• **Required action**
Please transcribe only the lines between the one containing "Viewport: 597px width, 569px height." and the end of the records, both ends included, exactly as written; skip every picture.

• **Exercise data**
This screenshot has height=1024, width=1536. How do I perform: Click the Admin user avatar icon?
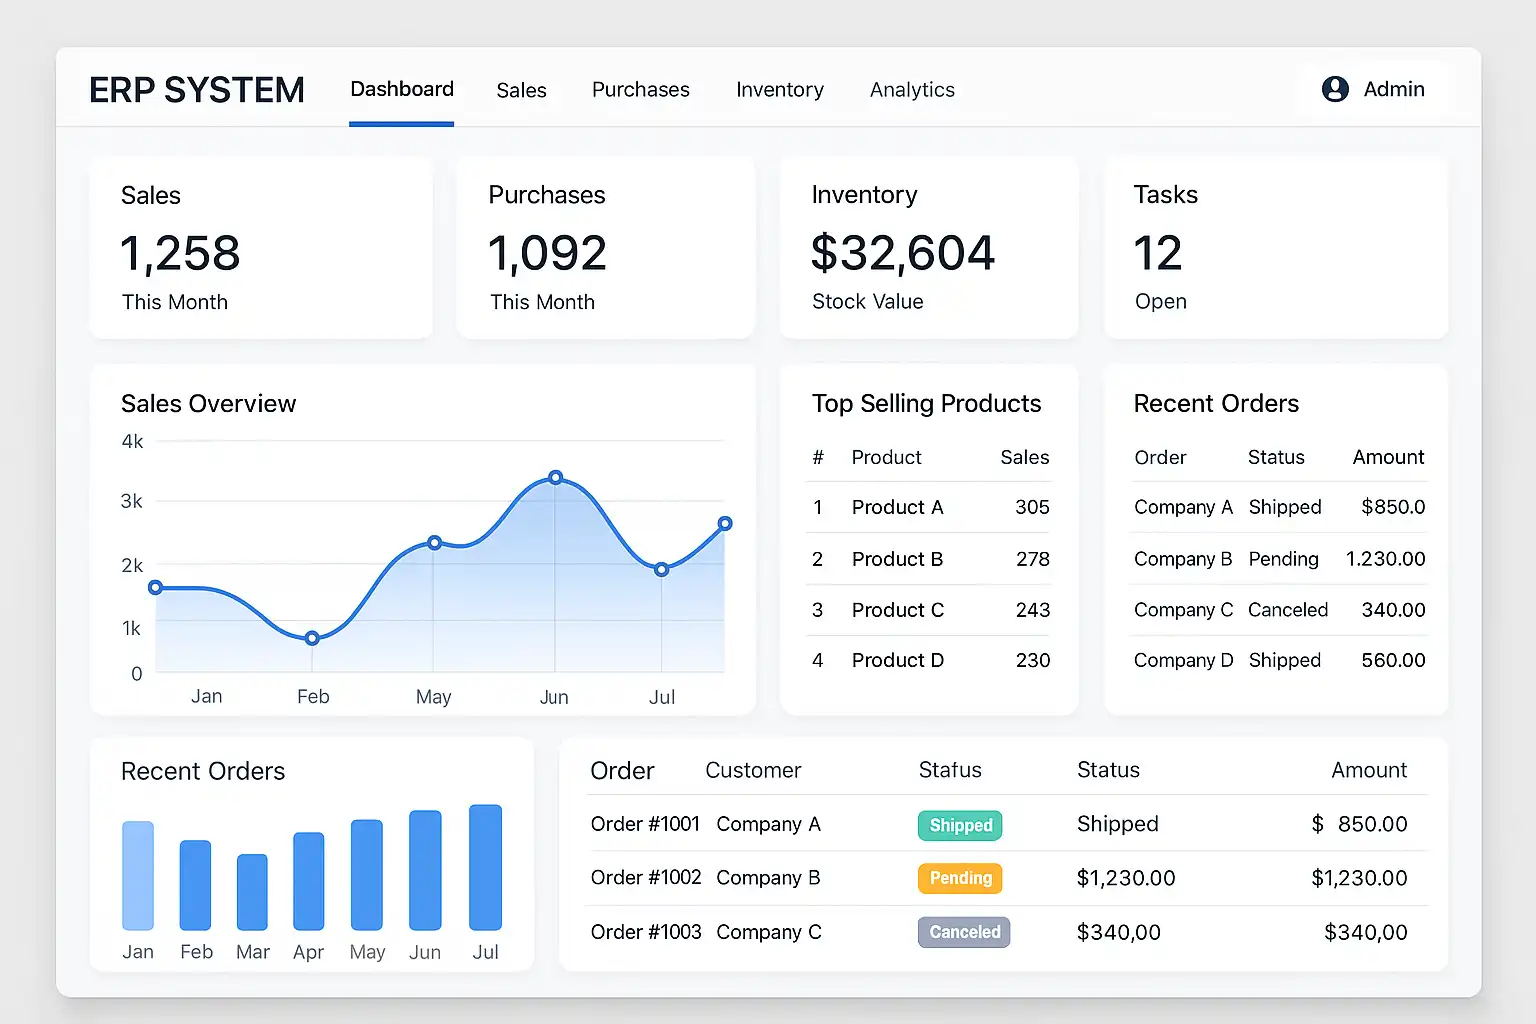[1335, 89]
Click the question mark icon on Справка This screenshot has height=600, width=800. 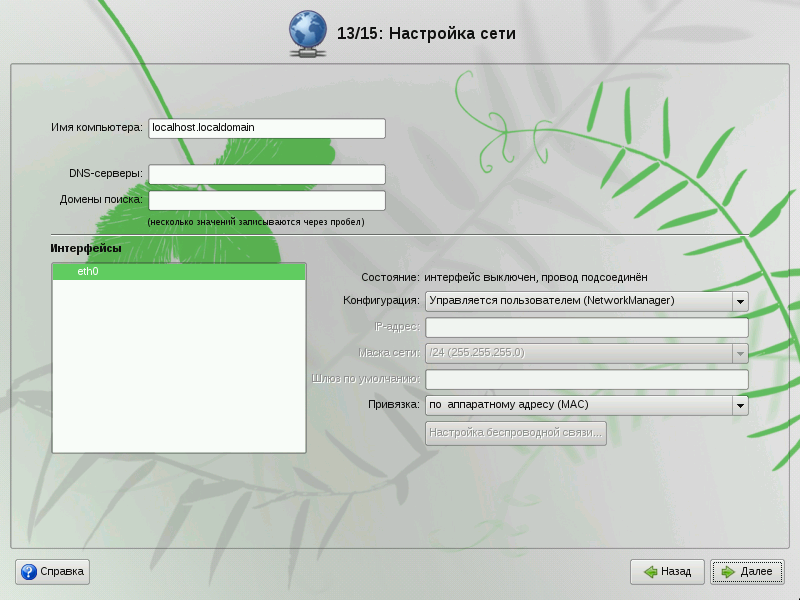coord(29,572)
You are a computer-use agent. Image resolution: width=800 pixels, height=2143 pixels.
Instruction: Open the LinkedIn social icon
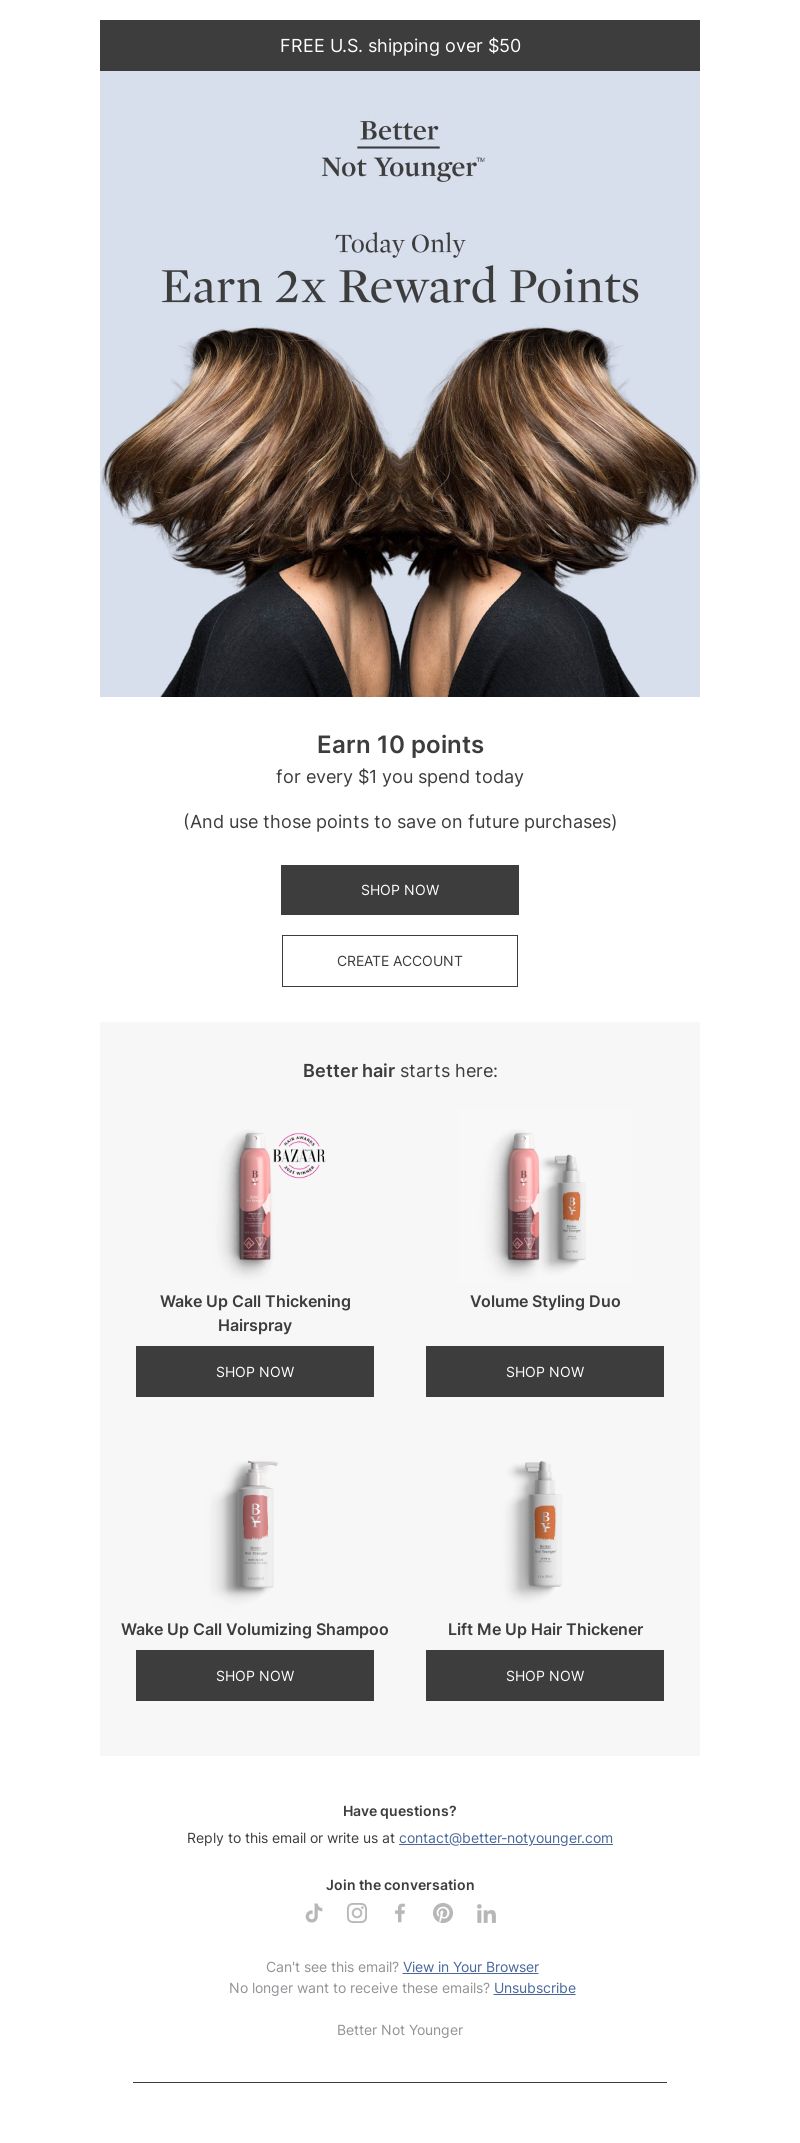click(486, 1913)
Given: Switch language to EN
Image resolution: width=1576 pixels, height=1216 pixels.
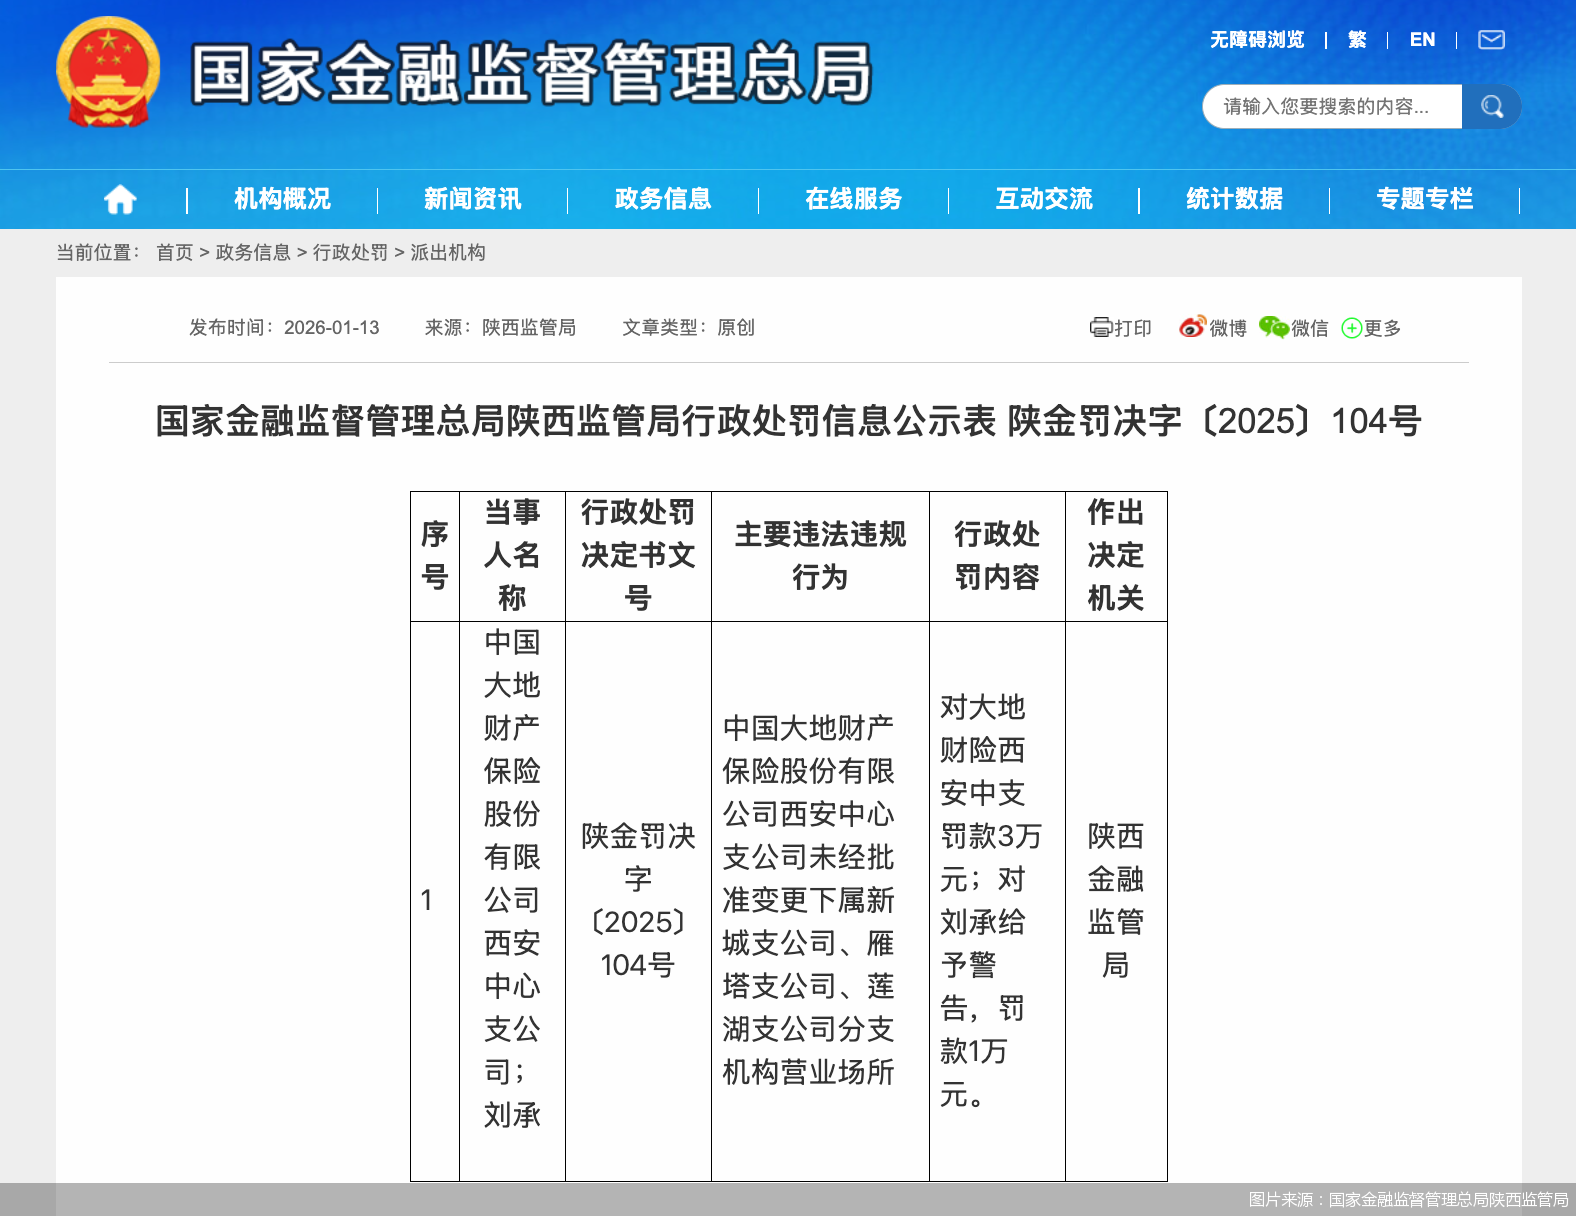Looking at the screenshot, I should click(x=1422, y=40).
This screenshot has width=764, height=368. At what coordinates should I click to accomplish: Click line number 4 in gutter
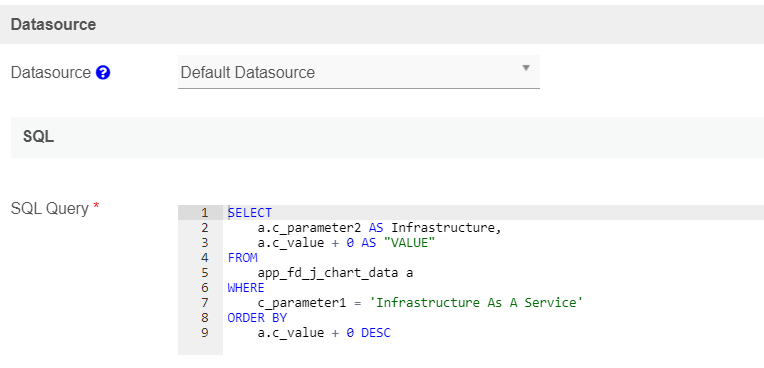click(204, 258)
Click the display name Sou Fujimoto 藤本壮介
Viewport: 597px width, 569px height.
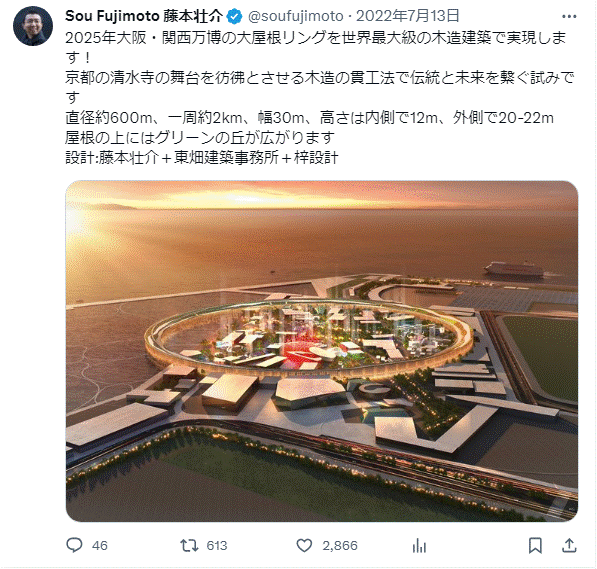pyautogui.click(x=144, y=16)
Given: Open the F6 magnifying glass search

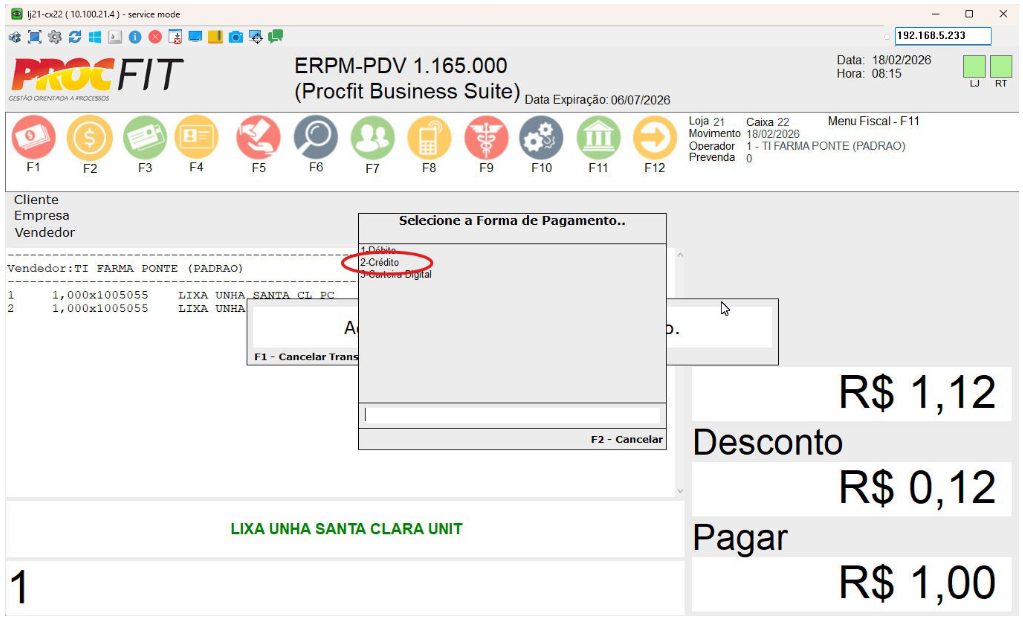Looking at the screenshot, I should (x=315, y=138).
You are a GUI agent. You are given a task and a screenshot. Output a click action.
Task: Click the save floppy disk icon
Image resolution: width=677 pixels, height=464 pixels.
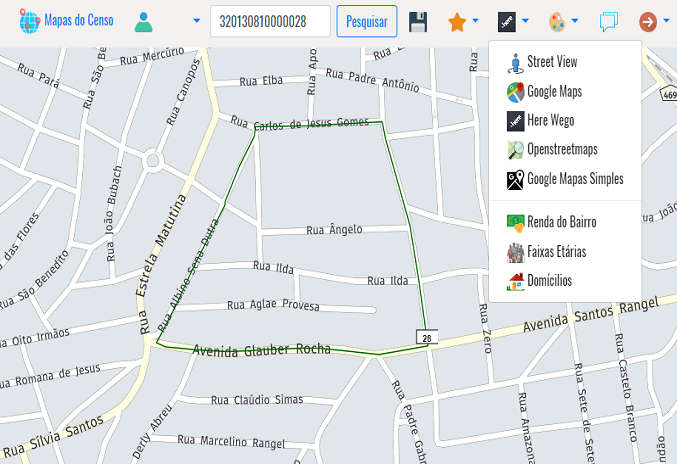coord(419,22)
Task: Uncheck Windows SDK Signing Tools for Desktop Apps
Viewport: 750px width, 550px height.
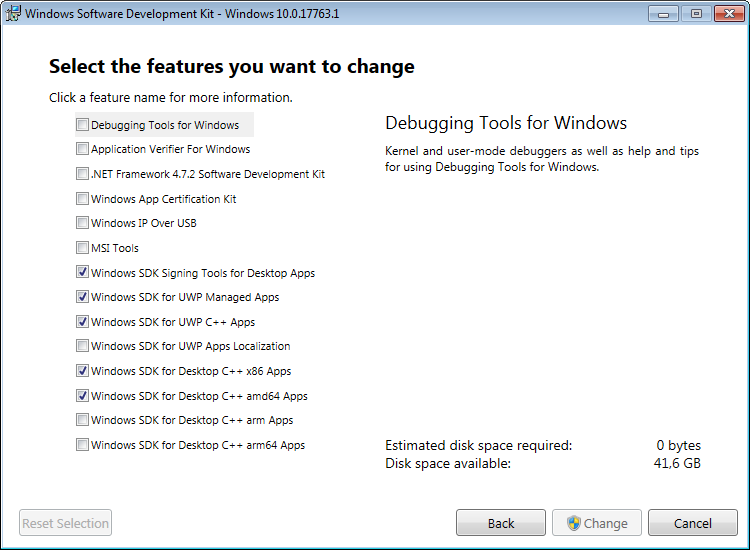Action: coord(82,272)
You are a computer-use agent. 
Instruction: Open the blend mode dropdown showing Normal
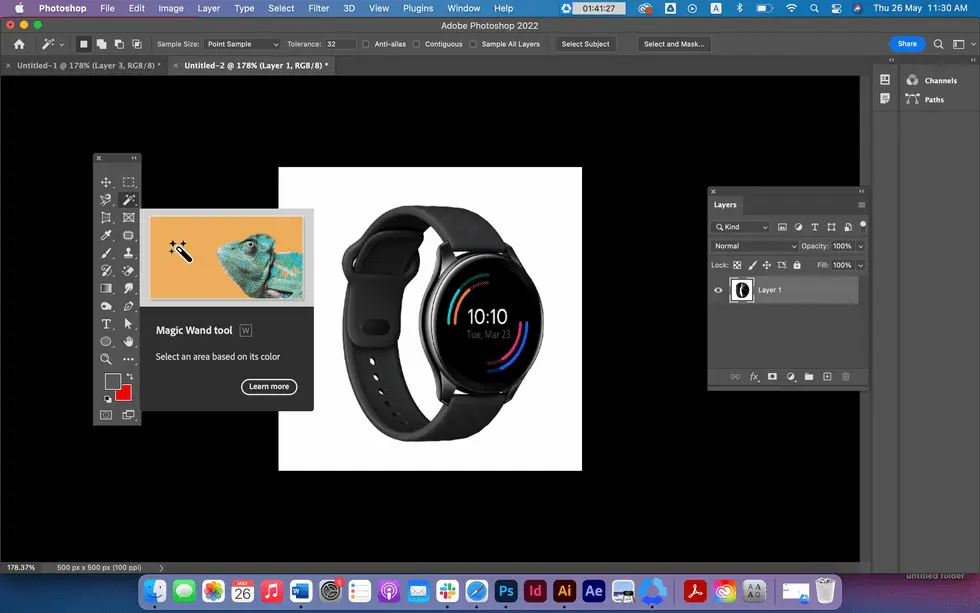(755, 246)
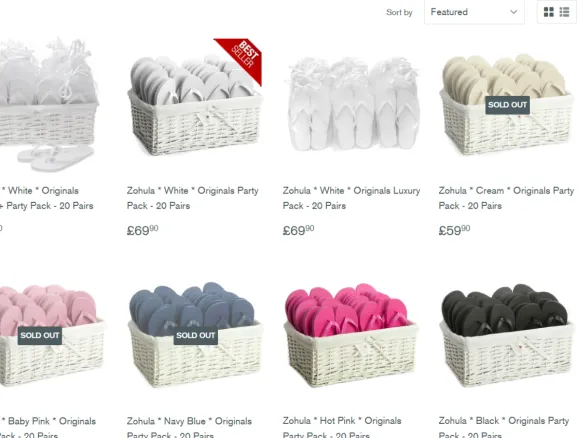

• **Exercise response**
Viewport: 597px width, 569px height.
pyautogui.click(x=144, y=16)
Given: Open the F6 magnifying glass search

Looking at the screenshot, I should (x=315, y=138).
You are a GUI agent. You are given a task and a screenshot. Output a click action.
Task: Click the save floppy disk icon
Image resolution: width=677 pixels, height=464 pixels.
coord(419,22)
Task: Uncheck Windows SDK Signing Tools for Desktop Apps
Viewport: 750px width, 550px height.
Action: coord(82,272)
You are a computer-use agent. 
Instruction: Open the blend mode dropdown showing Normal
(755, 246)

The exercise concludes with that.